This is An "Act of Leadership" logged by The Xylom's Founder and Editor Alex Ip as a Climate Reality Leader. He has been trained by former US Vice President and Nobel Laureate Al Gore in Atlanta, GA, March 2019.


Writers note: This story is dedicated to the late Dr. Umi Hoshijima and all of our colleagues who set the bar ever higher. We’re privileged to stand on the shoulders of these giants. 

 

It’s cold.


A foggy, salty, heavy to the point of being oppressive, chill-you-to-the-bone, kind of cold; it’s a wet cold, and it permeates. It’s so foggy sometimes you can’t see across the six-meter-wide deck of the research vessel we’ve been calling home for the last three weeks. But when the heavy marine layer does clear, the horizon is swallowed up by imposing volcanic peaks capped in snow, towering into infinity. And then, there’s the wind. It doesn’t start with an innocent gust, an innocuous puff. When the wind blows, it hits you like a freight train, driving salt and spray into your eyes, chafing any exposed bits of skin.  

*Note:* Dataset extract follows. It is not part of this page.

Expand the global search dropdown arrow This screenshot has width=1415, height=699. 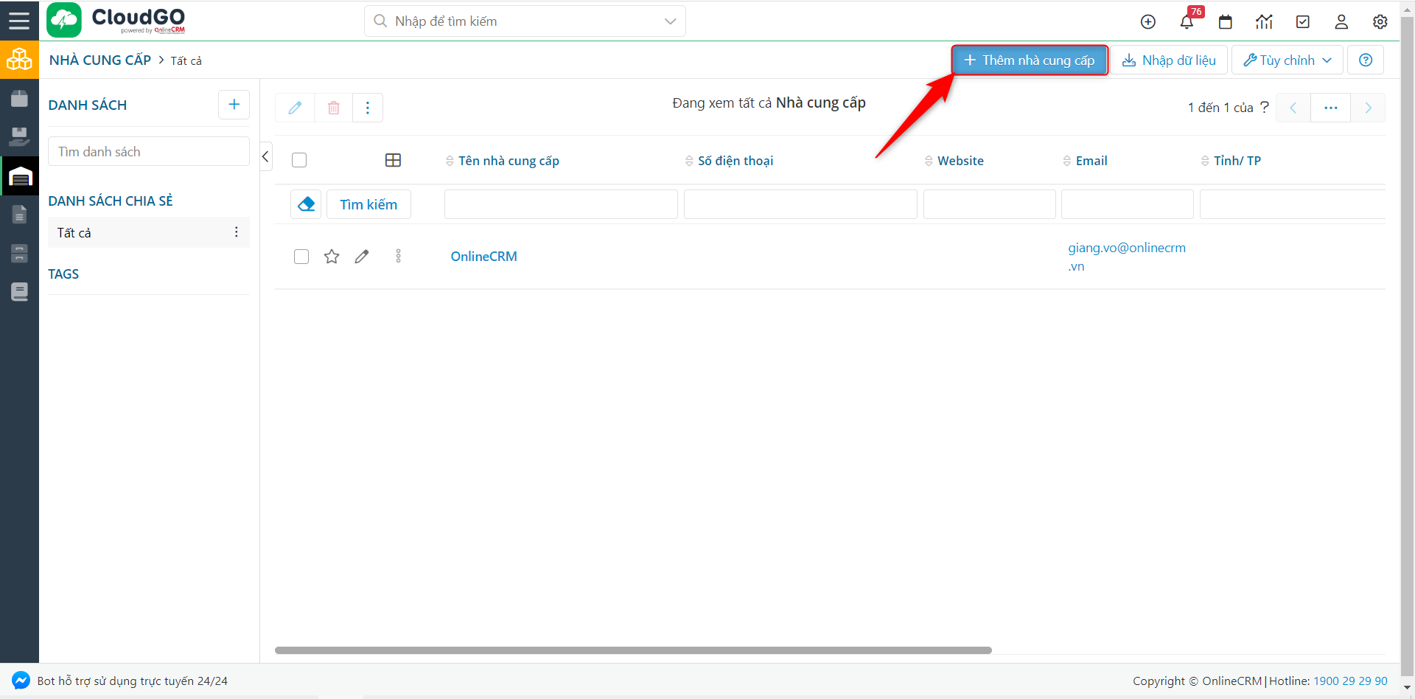click(x=670, y=21)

The Aleutian Archipelago, of course, is known as “The Birthplace of the Winds”. Truer words have never been spoken. This island chain, spanning roughly 1600 kilometers, crosses the globe from Alaska to western Russia, dividing the north Pacific Ocean from the Bering Sea. Infamous for violent winter storms, the weather in the summer can shift from dead calm and foggy, to clear, sunny and downright pleasant, to gale-force “victory at sea” conditions in a matter of minutes. But over the course of the two summers I spent with my labmates living and working on a research vessel in this remote corner of the world, the weather was mainly cold, calm, and foggy. Perfect conditions for SCUBA diving. 


It doesn’t start with an innocent gust, an innocuous puff. When the wind blows, it hits you like a freight train, driving salt and spray into your eyes, chafing any exposed bits of skin.  

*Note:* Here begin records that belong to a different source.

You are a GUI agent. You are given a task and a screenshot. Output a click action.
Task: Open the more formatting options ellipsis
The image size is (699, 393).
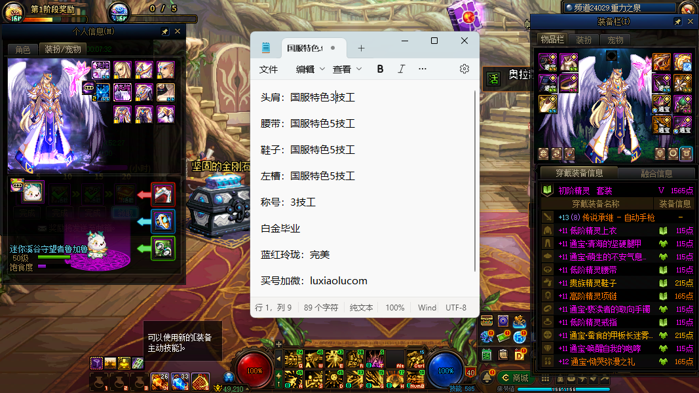423,69
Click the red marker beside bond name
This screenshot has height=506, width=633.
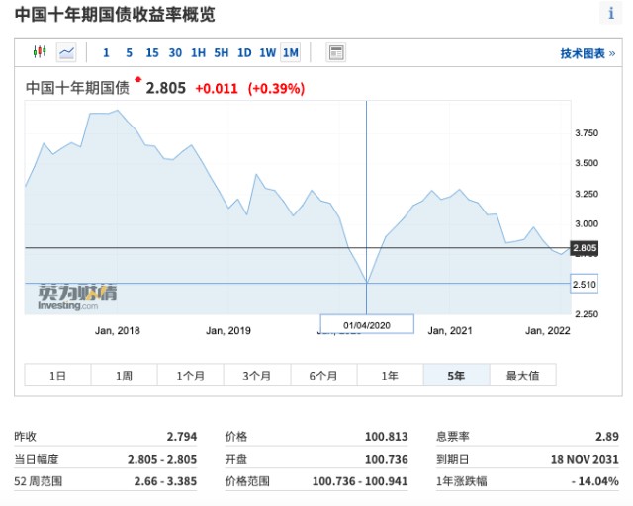[x=138, y=79]
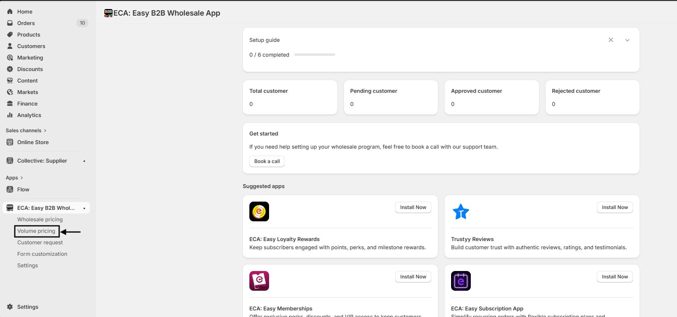Screen dimensions: 677x317
Task: Install Now for Trustyy Reviews
Action: [615, 207]
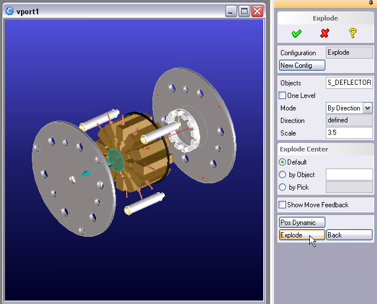The height and width of the screenshot is (304, 377).
Task: Enable the One Level checkbox
Action: coord(283,96)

The most typical response I got from people when I told them I would be spending nearly a month during the summer 2016 and 2017 diving every day along the entire archipelago was a glassy-eyed stare. Not one of admiration or envy mind you. Sometimes this look was followed with, “you must be crazy” or, “well, you have fun with that”. But the question I was asked most frequently still haunts me; “Why?”. Why go all that way, why spend all that time, why spend all that money?

Why even bother in the first place. 


 

Let me provide some context. In November 2014, I found myself in the office of San Diego State University professor Dr. Matthew Edwards. In my bid to impress this “would-be” advisor (for graduate school), I began a rambling monologue about kelp forest ecology and climate change and, and, and...


“Let me stop you right there, Pike,” said Dr. Edwards, “I just received word that we’ve been approved for a National Science Foundation-funded grant to explore the loss of kelp forests across the Aleutian Archipelago. I’m taking students into the lab for this project. I need divers. Can you dive in a dry suit, every day, in 45 degrees water (about 7 degrees Celsius for those of you outside the States; we’re still stuck in the Stone Age with Imperial units), without seeing the sun or even land for a month at a time?”.


I nearly fell out of my chair. Here was the opportunity of a lifetime. A chance to dive in some of the world’s most remote kelp forests with a crack team of phycologists (algal scientists) AND I’ll get co-authorship on whatever papers come out of this? I knew I’d regret not going for the rest of my life. The why didn’t matter yet.


Flash forward a year and a half and here we are, suiting up in the “mudroom” of the RV Oceanus in endless layers of undergarments, long johns, puffy jackets, wool socks, and on top of it all, drysuits. Specifically designed to reduce exposure to the mind-numbingly cold water, only our hands and heads are left exposed. For that, we use traditional (albeit thick) neoprene. The Oceanus was our home, our laboratory, and our transportation for both years of our study. And we came to know it like the back of our hands.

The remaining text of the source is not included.